■ Information supplied ■
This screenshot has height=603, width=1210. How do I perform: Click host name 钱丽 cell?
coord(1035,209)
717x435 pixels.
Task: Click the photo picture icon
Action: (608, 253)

■ Aim ■
Copy all of the items above line for line, with no changes to their wording, numbers, or punctuation.

■ Complete answer ■
This screenshot has height=603, width=1210. How do I perform: Click host name 钱丽 cell?
coord(1035,209)
717x435 pixels.
Task: Click the photo picture icon
Action: (608, 253)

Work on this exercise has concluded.